AIM OF THE TASK. Between the line containing "Sửa chữa ngăn kéo thủy lực (34, 247)" and the line containing "[Одноклассники] (88, 2007)" lies a run of lines; give that run again exactly, with both of those lines, and nothing else from the entries below.
_ _ _ _ _
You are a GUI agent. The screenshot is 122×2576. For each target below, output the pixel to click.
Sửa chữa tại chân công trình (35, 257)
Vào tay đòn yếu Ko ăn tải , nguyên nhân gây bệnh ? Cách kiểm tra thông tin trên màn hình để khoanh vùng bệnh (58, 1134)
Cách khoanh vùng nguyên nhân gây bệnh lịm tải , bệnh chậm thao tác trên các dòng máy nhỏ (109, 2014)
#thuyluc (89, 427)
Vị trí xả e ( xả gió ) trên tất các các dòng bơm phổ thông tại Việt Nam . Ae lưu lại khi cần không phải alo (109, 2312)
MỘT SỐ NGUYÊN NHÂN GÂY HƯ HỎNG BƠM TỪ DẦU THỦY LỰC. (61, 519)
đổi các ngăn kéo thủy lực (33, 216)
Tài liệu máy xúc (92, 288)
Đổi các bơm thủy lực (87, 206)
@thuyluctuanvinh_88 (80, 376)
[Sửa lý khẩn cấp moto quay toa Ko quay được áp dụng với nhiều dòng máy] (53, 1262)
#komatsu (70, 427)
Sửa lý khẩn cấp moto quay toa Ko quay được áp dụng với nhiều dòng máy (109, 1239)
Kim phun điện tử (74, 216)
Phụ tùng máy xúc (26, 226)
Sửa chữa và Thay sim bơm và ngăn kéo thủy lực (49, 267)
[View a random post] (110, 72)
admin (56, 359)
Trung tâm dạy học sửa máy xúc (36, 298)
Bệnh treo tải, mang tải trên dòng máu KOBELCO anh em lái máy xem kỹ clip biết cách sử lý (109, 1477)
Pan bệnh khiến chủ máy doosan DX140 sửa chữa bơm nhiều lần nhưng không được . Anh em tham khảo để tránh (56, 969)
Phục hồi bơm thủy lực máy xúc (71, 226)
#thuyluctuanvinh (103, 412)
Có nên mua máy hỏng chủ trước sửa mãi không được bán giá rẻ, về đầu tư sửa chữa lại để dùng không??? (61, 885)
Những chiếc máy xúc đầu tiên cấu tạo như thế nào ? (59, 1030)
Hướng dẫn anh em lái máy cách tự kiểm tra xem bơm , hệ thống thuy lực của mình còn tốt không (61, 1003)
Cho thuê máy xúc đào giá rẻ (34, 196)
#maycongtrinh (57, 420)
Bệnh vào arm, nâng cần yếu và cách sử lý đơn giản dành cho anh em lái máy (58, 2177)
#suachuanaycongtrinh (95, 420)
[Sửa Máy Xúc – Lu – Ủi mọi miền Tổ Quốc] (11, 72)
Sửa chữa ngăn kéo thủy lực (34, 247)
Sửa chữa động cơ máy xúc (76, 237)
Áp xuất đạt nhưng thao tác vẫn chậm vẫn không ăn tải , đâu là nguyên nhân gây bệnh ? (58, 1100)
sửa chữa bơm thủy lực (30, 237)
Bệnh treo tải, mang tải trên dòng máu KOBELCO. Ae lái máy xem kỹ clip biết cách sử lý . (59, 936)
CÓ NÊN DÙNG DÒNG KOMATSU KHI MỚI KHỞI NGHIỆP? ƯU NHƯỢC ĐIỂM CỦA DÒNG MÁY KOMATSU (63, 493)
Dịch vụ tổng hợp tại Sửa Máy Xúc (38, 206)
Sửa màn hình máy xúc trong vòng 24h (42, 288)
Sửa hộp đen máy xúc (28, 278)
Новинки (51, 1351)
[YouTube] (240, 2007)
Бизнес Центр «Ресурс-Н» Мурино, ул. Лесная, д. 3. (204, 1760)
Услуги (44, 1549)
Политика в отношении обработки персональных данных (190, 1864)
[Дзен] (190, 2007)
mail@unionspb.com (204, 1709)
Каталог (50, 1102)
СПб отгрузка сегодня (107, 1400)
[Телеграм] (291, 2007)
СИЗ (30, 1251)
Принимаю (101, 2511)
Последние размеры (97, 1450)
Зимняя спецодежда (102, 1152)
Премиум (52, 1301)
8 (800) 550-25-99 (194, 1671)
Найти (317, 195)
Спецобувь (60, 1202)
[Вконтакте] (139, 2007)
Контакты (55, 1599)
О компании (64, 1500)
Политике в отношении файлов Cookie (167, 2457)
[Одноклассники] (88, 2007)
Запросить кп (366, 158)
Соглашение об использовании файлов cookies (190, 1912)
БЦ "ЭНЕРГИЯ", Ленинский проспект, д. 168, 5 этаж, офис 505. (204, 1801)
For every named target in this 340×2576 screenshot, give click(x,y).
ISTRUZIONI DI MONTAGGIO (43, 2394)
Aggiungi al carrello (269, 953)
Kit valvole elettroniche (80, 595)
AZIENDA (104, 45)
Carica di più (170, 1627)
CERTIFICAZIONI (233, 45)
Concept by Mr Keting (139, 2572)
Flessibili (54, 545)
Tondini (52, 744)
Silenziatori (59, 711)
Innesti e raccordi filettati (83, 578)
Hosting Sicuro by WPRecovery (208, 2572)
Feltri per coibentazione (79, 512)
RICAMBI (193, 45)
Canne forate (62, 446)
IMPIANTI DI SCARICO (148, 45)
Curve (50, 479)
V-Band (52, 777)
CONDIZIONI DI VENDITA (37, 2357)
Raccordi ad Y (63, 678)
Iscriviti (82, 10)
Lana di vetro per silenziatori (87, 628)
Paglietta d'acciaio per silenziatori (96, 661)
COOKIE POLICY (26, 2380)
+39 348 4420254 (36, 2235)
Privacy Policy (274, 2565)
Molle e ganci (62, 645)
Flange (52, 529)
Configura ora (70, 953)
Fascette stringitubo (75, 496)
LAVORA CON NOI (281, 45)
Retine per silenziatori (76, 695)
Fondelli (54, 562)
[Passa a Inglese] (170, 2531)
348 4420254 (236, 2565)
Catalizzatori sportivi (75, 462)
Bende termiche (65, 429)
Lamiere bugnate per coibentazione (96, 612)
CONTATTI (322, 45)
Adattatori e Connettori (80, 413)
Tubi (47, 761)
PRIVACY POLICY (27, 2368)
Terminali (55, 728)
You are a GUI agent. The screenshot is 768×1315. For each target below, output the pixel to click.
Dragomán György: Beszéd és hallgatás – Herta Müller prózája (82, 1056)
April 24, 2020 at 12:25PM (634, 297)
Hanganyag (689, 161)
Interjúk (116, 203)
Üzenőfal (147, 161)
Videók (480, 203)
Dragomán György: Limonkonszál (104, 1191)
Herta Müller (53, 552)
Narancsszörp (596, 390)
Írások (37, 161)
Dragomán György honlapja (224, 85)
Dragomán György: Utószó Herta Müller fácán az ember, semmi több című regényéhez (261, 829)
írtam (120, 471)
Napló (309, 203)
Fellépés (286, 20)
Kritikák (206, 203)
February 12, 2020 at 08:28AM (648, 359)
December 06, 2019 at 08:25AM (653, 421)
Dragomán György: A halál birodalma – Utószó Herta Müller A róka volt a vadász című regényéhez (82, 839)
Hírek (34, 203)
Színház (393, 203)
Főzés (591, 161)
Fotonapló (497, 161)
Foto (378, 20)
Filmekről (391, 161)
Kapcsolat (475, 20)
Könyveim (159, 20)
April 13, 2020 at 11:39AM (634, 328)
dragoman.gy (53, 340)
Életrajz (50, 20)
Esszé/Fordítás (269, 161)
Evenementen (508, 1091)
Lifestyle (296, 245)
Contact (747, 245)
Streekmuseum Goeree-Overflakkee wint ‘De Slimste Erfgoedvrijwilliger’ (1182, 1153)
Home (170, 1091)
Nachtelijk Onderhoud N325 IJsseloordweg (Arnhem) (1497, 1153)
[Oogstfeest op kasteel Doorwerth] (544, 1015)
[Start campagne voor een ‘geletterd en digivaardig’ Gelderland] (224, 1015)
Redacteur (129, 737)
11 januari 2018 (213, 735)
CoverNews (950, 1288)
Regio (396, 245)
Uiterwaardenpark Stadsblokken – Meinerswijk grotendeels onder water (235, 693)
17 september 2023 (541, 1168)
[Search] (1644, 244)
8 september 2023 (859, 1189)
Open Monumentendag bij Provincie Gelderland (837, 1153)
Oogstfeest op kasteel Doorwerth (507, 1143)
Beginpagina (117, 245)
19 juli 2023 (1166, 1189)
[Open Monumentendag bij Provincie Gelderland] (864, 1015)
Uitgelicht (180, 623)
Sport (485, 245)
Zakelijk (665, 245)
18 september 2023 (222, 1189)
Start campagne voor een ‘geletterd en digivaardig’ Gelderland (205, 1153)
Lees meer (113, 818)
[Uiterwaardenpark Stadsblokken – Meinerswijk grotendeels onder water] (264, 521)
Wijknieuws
_ _ _ _ _
EXPECTED ANSWER.
Sửa chữa ngăn kéo thủy lực (34, 247)
Sửa chữa động cơ máy xúc (76, 237)
Áp xuất đạt nhưng thao tác vẫn chậm vẫn không ăn tải , đâu là nguyên nhân gây bệnh ? (58, 1100)
sửa chữa bơm thủy lực (30, 237)
Bệnh treo tải, mang tải trên dòng máu KOBELCO. Ae lái máy xem kỹ clip biết cách sử lý . (59, 936)
CÓ NÊN DÙNG DÒNG KOMATSU KHI MỚI KHỞI NGHIỆP? ƯU NHƯỢC ĐIỂM CỦA DÒNG MÁY KOMATSU (63, 493)
Dịch vụ tổng hợp tại Sửa Máy Xúc (38, 206)
Sửa màn hình máy xúc trong vòng 24h (42, 288)
Sửa hộp đen máy xúc (28, 278)
Новинки (51, 1351)
[YouTube] (240, 2007)
Бизнес Центр «Ресурс-Н» Мурино, ул. Лесная, д. 3. (204, 1760)
Услуги (44, 1549)
Политика в отношении обработки персональных данных (190, 1864)
[Дзен] (190, 2007)
mail@unionspb.com (204, 1709)
Каталог (50, 1102)
СПб отгрузка сегодня (107, 1400)
[Телеграм] (291, 2007)
СИЗ (30, 1251)
Принимаю (101, 2511)
Последние размеры (97, 1450)
Зимняя спецодежда (102, 1152)
Премиум (52, 1301)
8 (800) 550-25-99 (194, 1671)
Найти (317, 195)
Спецобувь (60, 1202)
[Вконтакте] (139, 2007)
Контакты (55, 1599)
О компании (64, 1500)
Политике в отношении файлов Cookie (167, 2457)
[Одноклассники] (88, 2007)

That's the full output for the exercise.